# <Access> Hilfe bei lagerdatenbank



## Otianer (19. September 2008)

Hallo zusammen,

Ich habe ein Problem das wiefolgt aussieht.

Ich habe eine Datenbank mit folgenden Tabellen: Artikel, Kit, Fertigsätze, Einzelteile, Zugehoerigkeit.

In der Tabelle Artikel sind wie der Name schon sagt alle Artikel drinnen und in der Tabelle zugehörigkeit werden die Artikel dem Kit oder Fertigungssatz in dem sie vorhanden sind mit stückzahl zugeordnet.
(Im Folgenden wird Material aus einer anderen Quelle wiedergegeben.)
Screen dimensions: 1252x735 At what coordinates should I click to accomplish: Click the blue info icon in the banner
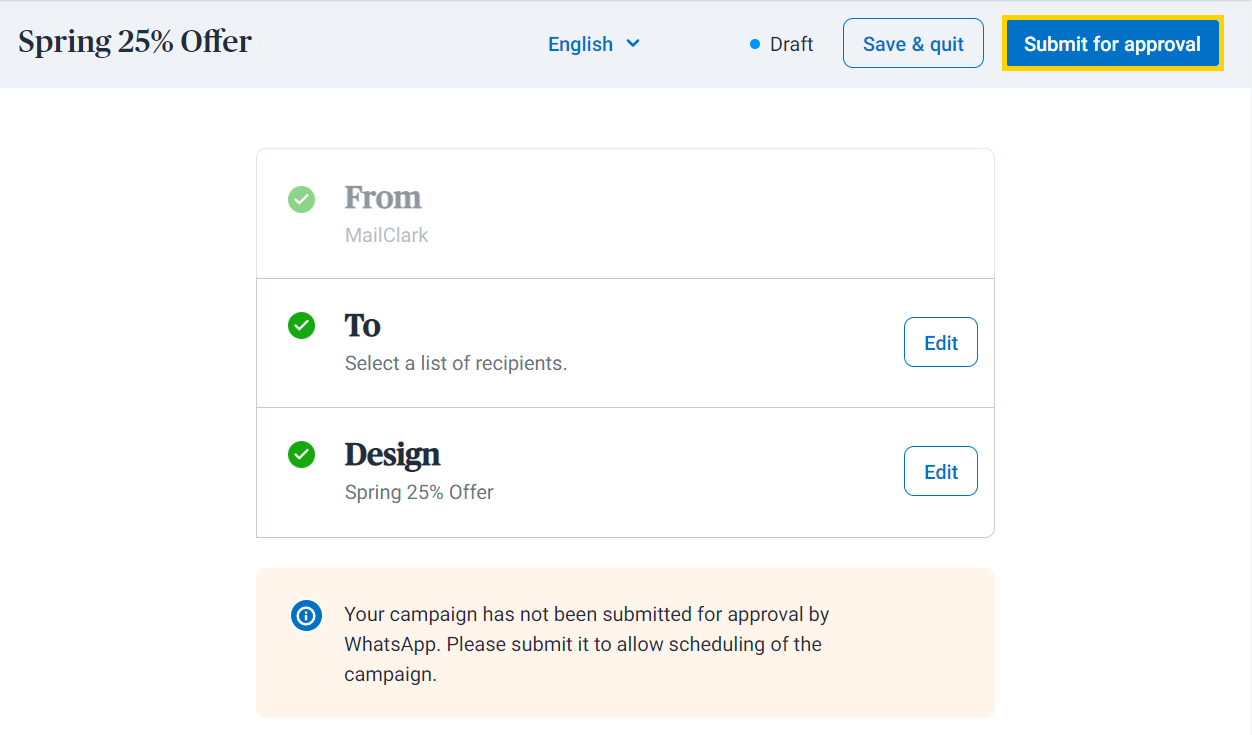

Nun soll ich einen Warenanforderungs schein erstellen wo drauf steht:

Das Kit 12345 braucht Artikel 123 423 223 und 987 von diesen artikeln befinden sich noch 312 234 543 und 657 stück im Lager für das Kit braucht man 2x 123  3x 423 4x 223 und 9x 987

die Mengen reichen noch für so und soviele Kits.

das Problem das ich jetzt habe ist folgendes das ich die IstBestände aus der Artikeltabelle holen muss das hab ich auch schon gemacht aber wie kann ich jetzt damit weiter rechnen da sie alle untereinander stehen und die stückzahlen der tabelle zugehoerigkeit in einzellnen spalten stehen? folgend werde ich noch bilder hinzufuegen die das problem hoffentlich verständlicher machen, sowie den mysql code um die istbestände auszulesen.


```
SELECT Artikel.IstBestand
FROM Artikel
WHERE (((Artikel.ArtikelNr) Like Formulare!frm_herstellung![Zugehörigkeit Abfrage Unterformular].Form!Artikel1)) Or (((Artikel.ArtikelNr) Like Formulare!frm_herstellung![Zugehörigkeit Abfrage Unterformular].Form!Artikel2)) Or (((Artikel.ArtikelNr) Like Formulare!frm_herstellung![Zugehörigkeit Abfrage Unterformular].Form!Artikel3)) Or (((Artikel.ArtikelNr) Like Formulare!frm_herstellung![Zugehörigkeit Abfrage Unterformular].Form!Artikel4)) Or (((Artikel.ArtikelNr) Like Formulare!frm_herstellung![Zugehörigkeit Abfrage Unterformular].Form!Artikel5)) Or (((Artikel.ArtikelNr) Like Formulare!frm_herstellung![Zugehörigkeit Abfrage Unterformular].Form!Artikel6)) Or (((Artikel.ArtikelNr) Like Formulare!frm_herstellung![Zugehörigkeit Abfrage Unterformular].Form!Artikel7)) Or (((Artikel.ArtikelNr) Like Formulare!frm_herstellung![Zugehörigkeit Abfrage Unterformular].Form!Artikel8)) Or (((Artikel.ArtikelNr) Like Formulare!frm_herstellung![Zugehörigkeit Abfrage Unterformular].Form!Artikel9 Or (Artikel.ArtikelNr)=Formulare!frm_herstellung![Zugehörigkeit Abfrage Unterformular].Form!Artikel10 Or (Artikel.ArtikelNr)=Formulare!frm_herstellung![Zugehörigkeit Abfrage Unterformular].Form!Artikel11 Or (Artikel.ArtikelNr)=Formulare!frm_herstellung![Zugehörigkeit Abfrage Unterformular].Form!Artikel12));
```


----------